To obtain this authorization, political groups in Europe will have to submit identity verification documents, said Richard Allan, vice president of global political solutions for Facebook. "We ask them to submit documents and we use technical controls to confirm their identity and location," Allan said.
"We recognize that some people may still try to work around any system, but we are confident that this will be a real barrier for anyone thinking of using our ads to interfere in a foreign election," he said. -he adds.
Allan said that one of the risks presented by the election would be "someone would create an organization in an EU country to direct advertising to influence an election. in another EU country ".
Facebook has also confirmed that banned groups and people without a platform will remain banned even if they run for office. This means that the rightmost figure Tommy Robinson, who stands as an MEP in elections, will remain banned from Facebook and Instagram.
The United Kingdom to hold elections to the European Parliament at the end of May after British Prime Minister Theresa May set at Brexit until 31 October 2019. During European elections, voters from EU Member States can elect members of the European Parliament (MEP).
Facebook also acknowledged being aware that the upcoming elections will be held in 28 countries and in 24 official languages, according to what Nick Clegg – the former British vice-premier and current vice-president of Global business and Facebook communication – described as an "increased atmosphere".

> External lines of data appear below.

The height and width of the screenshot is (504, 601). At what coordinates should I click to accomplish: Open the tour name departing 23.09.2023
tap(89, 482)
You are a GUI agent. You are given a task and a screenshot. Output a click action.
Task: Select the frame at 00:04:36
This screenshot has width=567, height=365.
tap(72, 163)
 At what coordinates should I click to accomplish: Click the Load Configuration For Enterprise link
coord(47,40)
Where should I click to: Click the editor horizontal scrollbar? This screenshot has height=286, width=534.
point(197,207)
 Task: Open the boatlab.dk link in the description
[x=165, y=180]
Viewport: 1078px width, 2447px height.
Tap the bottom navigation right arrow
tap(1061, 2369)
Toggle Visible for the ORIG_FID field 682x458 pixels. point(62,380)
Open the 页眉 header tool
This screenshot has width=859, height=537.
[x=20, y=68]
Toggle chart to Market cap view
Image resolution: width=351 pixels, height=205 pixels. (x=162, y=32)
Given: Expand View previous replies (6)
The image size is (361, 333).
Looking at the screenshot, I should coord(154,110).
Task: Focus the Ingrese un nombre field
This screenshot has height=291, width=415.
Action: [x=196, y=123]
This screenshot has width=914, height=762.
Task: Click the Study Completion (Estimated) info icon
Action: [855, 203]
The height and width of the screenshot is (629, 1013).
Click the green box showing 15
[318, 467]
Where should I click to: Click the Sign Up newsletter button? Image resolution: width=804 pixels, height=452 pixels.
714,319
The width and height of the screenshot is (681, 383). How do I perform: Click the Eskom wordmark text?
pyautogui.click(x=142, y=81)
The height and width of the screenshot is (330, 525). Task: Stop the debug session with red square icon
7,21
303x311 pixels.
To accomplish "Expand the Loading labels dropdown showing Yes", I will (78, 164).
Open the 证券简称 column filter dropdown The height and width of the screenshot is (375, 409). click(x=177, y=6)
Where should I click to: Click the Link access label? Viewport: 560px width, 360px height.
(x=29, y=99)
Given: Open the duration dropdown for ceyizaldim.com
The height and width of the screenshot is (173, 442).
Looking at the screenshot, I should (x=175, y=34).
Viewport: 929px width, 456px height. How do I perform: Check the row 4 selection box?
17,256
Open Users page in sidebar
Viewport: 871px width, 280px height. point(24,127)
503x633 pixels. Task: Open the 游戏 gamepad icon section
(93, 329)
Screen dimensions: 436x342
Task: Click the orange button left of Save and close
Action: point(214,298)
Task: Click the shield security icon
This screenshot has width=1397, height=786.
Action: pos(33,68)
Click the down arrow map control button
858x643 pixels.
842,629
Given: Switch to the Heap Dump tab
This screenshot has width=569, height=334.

Also noted that political ads will now have to be clearly labeled on Facebook and Instagram. "To increase transparency, all advertising related to the policy and problems on Facebook and Instagram in the EU must now be clearly labeled, including a" paid by "advisor's top ad disclosure," said Allan. You will be able to see who is paying for the ad as well as any relevant contact information.
Hopefully, these measures will prevent the recurrence of the disaster caused by the elections in the United States in 2016. election
Facebook announced on Thursday in a blog article that he is suing a New Zealand company that sells preferences, followers and views on Instagram. The lawsuit, against a company colloquially known as "love the farm, "is part of Facebook's broader efforts to fight what it's calling"inauthentic behavior"on its platforms.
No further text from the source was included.